Guilty Pleasures
I don’t have them. I don’t understand why anyone would. A guilty pleasure is something you supposedly dislike liking. This is some form of public self-loathing that everyone seems to revel in. Liking The Spice Girls isn’t anything to be ashamed of; it’s just another part of who you are.
This is just another example of overspecialization our society encourages. If you like mostly rock music then you are a Rock Fan. Or maybe you’re a Post-Rock Fan. Or a Neo-Post-Punk-Rock Fan. The hyphenates only grow.
I’m not advocating the abandonment of categorization, in fact my recently started project is very much about deep and robust categorization of data. I simply believe that the fundamentalism many people employ when creating these categorizations is unnecessary.
It’s because of this fundamentalism that people simply decide that to enjoy a particular type of media, you must enjoy only that type and anything else is a “guilty pleasure.” It’s another form of the No True Scotsman logical fallacy; no true fan of Punk Rock could unironically enjoy The Backstreet Boys.
There’s a problem with this kind of mentality because it leads to division. As the breadth of information our world can offer is expanded by the Internet and mass media, we become inundated by more and more types of information and we need deeper hierarchies of data to be able to think about it coherently. But this doesn’t mean we need to apply such strict boundaries on what we take in, or prefer to, to simplify ourselves for the rest of the world.
In the end, everything we are is a part of who we are. Liking high-brow humour does not exclude you from enjoying low-brow humour, nor does enjoying scripted dramatic TV shows exclude you from enjoying Reality TV (though hopefully, having intelligence excludes you from the latter).
I can understand the mentality behind telling people that certain things you enjoy are guilty pleasures because it not only tells them that you like something, but it also tells them something about the thing you like; it’s a sort of implied metadata. But this particular snippet of metadata is grossly overused in our culture, exactly because we seem to have devolved into a world exclusive esoteric niches.

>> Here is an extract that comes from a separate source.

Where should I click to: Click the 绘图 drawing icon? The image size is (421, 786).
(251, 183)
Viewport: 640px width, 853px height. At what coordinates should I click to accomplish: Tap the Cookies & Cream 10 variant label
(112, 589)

As this post has hopefully exemplified, I’m not a man of extremes; having a broad swath of interests, some overlapping, some seemingly contradictory is a good thing. But guilty pleasures sound ugly to me. It degrades you for saying that you should be above this but you aren’t, it degrades your audience by establishing false pretenses with them, and ultimately it degrades the thing you like. Liking something in spite of its origins or your initial perception is not a cardinal sin, nor should it be, so don’t act like it is.